Problem details: Lines with the word "wizard" are the ones wanted. Copy each of them from the entries below.

[Stored records]
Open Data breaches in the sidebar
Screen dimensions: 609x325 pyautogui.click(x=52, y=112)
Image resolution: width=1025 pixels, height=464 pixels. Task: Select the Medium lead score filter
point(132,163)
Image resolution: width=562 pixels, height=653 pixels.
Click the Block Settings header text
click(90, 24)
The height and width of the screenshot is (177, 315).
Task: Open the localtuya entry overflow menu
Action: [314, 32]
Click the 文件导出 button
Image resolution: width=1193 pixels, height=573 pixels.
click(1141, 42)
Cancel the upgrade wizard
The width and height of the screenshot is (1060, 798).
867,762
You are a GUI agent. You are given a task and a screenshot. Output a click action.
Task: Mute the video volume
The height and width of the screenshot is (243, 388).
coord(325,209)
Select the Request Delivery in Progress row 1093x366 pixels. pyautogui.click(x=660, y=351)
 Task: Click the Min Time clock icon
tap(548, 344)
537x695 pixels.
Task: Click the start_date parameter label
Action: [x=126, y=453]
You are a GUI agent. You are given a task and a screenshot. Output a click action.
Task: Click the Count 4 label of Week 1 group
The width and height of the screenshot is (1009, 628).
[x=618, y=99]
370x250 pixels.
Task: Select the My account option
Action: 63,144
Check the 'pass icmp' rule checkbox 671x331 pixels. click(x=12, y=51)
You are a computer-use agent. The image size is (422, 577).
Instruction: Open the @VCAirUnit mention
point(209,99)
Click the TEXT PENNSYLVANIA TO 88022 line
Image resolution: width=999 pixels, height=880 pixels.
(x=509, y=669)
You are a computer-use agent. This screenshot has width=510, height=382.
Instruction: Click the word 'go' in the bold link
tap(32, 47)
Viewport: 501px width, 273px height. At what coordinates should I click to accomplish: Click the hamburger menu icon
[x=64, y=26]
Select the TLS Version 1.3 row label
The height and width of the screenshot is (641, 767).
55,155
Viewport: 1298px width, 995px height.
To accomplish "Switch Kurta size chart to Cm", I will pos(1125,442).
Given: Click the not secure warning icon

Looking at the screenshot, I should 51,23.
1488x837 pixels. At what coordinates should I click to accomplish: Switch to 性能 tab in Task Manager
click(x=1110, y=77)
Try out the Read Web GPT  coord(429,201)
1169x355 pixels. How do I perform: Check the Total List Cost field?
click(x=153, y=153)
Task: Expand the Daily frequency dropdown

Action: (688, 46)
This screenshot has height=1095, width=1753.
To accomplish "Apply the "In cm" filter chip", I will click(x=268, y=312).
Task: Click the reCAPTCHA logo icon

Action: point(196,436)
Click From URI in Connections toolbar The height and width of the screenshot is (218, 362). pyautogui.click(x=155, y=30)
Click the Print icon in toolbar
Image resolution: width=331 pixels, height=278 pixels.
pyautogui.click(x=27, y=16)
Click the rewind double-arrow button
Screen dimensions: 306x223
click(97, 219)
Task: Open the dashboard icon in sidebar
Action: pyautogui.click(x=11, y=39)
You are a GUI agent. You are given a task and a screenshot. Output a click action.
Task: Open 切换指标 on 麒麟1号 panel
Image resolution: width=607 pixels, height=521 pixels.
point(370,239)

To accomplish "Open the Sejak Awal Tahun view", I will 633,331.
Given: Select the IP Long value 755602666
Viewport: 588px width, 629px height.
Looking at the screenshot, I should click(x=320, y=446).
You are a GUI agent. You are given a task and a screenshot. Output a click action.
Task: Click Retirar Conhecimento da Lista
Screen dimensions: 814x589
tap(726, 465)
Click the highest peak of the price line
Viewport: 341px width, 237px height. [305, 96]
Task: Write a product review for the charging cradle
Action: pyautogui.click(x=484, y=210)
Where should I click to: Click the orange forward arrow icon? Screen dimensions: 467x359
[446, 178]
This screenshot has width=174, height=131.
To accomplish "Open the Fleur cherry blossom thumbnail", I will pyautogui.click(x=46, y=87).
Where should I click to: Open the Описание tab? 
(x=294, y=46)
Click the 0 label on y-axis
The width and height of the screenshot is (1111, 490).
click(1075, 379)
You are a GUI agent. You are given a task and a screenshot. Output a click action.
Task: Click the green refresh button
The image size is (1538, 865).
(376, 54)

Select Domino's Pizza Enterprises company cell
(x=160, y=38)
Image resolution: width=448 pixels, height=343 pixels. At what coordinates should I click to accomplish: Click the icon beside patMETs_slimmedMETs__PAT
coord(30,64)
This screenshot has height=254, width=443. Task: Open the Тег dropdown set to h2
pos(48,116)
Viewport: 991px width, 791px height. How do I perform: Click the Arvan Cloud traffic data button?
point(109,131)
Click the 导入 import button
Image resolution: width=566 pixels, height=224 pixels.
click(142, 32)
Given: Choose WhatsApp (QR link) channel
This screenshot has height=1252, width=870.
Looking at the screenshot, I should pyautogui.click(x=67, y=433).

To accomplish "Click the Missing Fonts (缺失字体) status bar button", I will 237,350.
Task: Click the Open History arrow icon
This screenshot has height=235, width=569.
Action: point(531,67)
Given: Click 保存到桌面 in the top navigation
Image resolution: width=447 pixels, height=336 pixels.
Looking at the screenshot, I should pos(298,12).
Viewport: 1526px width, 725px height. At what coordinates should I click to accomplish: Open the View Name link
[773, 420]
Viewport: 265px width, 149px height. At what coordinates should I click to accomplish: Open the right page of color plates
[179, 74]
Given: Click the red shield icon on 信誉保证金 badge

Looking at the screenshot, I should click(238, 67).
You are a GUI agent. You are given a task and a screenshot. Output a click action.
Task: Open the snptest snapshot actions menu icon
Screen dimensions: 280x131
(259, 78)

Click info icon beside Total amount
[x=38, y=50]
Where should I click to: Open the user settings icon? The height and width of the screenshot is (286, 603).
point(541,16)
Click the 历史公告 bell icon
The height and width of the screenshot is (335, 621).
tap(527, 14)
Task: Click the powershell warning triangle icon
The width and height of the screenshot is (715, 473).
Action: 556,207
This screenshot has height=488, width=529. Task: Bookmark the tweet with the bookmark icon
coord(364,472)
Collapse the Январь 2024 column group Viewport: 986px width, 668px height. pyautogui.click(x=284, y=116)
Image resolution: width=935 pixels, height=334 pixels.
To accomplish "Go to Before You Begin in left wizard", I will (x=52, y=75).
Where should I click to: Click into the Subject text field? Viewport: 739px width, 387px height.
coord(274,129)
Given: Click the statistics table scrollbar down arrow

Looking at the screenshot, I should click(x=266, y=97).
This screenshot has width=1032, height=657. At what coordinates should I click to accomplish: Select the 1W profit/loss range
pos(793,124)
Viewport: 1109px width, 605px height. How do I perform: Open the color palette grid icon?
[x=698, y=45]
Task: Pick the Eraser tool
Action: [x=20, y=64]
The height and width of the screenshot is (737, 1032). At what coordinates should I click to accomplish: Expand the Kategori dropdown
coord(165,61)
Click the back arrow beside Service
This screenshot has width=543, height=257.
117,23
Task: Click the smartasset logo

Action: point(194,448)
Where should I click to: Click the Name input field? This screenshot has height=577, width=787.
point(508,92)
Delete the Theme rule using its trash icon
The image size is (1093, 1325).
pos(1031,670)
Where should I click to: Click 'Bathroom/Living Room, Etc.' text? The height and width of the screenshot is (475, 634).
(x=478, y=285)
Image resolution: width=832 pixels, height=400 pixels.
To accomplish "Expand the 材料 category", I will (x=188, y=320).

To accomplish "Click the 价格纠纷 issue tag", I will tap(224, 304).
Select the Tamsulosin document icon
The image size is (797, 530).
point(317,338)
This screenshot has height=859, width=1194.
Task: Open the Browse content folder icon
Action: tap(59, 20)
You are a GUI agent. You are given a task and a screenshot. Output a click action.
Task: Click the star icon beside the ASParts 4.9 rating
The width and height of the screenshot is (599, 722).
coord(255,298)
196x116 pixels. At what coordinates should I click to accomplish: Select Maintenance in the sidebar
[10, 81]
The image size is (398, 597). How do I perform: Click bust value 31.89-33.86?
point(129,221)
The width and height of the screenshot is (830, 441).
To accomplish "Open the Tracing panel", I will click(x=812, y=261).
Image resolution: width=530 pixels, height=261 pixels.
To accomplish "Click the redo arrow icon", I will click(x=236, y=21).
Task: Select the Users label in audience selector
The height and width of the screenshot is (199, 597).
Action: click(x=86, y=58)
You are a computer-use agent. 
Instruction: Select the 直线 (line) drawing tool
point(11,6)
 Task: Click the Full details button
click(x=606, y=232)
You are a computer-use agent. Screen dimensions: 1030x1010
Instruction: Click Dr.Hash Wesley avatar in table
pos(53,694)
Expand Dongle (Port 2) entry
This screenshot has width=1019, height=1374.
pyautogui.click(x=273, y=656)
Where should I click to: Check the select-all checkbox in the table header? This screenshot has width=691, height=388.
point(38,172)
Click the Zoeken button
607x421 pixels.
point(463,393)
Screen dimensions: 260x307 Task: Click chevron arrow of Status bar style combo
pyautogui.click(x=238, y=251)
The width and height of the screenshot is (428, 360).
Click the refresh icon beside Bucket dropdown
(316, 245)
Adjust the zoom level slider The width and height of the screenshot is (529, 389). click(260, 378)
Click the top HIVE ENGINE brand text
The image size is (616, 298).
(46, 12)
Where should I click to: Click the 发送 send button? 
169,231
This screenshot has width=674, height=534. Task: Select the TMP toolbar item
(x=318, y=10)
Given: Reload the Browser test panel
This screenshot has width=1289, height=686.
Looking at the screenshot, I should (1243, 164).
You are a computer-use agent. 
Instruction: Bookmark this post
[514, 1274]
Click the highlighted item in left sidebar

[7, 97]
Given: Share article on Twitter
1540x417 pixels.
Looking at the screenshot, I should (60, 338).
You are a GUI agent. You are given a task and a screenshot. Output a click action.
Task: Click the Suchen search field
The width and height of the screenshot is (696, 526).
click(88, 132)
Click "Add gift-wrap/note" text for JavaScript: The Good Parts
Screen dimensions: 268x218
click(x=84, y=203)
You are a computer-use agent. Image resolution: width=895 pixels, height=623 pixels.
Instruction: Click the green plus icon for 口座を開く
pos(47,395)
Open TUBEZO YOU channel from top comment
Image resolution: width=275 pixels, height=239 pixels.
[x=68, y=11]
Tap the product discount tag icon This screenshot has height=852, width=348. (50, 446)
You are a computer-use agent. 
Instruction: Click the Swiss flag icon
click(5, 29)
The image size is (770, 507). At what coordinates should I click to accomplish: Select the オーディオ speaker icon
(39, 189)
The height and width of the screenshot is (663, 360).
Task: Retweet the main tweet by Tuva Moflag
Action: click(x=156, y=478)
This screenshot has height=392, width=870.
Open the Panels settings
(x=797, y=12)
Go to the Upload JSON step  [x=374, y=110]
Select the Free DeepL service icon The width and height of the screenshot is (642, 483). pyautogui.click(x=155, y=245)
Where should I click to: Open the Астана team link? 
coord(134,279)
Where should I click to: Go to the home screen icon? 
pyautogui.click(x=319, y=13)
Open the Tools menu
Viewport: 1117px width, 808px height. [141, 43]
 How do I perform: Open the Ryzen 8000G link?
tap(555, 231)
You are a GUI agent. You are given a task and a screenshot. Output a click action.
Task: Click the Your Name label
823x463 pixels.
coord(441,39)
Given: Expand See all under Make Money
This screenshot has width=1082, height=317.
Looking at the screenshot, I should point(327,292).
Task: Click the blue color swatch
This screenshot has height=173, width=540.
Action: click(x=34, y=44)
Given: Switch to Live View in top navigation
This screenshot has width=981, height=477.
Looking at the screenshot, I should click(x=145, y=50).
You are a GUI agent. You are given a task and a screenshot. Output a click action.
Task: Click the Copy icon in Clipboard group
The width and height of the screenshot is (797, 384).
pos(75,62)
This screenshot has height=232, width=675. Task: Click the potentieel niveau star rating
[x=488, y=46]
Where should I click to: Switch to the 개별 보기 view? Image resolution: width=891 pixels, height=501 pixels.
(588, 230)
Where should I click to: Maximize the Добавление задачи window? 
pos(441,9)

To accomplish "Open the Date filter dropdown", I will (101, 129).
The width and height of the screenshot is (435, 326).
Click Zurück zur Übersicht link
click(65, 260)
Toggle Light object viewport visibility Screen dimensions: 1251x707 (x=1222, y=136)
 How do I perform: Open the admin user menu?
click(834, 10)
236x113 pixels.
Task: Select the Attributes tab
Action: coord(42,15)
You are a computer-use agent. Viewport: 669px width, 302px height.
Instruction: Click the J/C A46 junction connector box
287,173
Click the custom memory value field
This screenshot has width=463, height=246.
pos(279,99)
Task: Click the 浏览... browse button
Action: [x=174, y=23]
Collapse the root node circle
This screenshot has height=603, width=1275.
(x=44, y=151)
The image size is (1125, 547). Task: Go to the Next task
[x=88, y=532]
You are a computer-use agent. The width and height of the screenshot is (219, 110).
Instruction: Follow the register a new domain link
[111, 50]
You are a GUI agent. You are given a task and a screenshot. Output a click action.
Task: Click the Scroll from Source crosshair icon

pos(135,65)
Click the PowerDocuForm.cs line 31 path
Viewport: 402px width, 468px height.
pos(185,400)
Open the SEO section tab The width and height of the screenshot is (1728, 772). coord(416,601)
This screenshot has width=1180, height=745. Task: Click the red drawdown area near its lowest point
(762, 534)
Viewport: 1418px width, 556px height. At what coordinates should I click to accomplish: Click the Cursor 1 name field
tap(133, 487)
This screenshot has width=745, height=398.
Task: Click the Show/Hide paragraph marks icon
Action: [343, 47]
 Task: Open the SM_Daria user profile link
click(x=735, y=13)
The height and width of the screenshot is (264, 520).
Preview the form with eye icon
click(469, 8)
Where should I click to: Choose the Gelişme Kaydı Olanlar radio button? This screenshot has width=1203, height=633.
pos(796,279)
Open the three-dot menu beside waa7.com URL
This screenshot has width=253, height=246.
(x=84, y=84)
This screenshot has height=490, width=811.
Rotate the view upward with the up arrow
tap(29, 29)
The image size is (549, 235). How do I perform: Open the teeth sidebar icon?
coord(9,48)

Problem solution:
Cancel the upgrade wizard
To accomplish "Go to Before You Begin in left wizard", I will (x=52, y=75).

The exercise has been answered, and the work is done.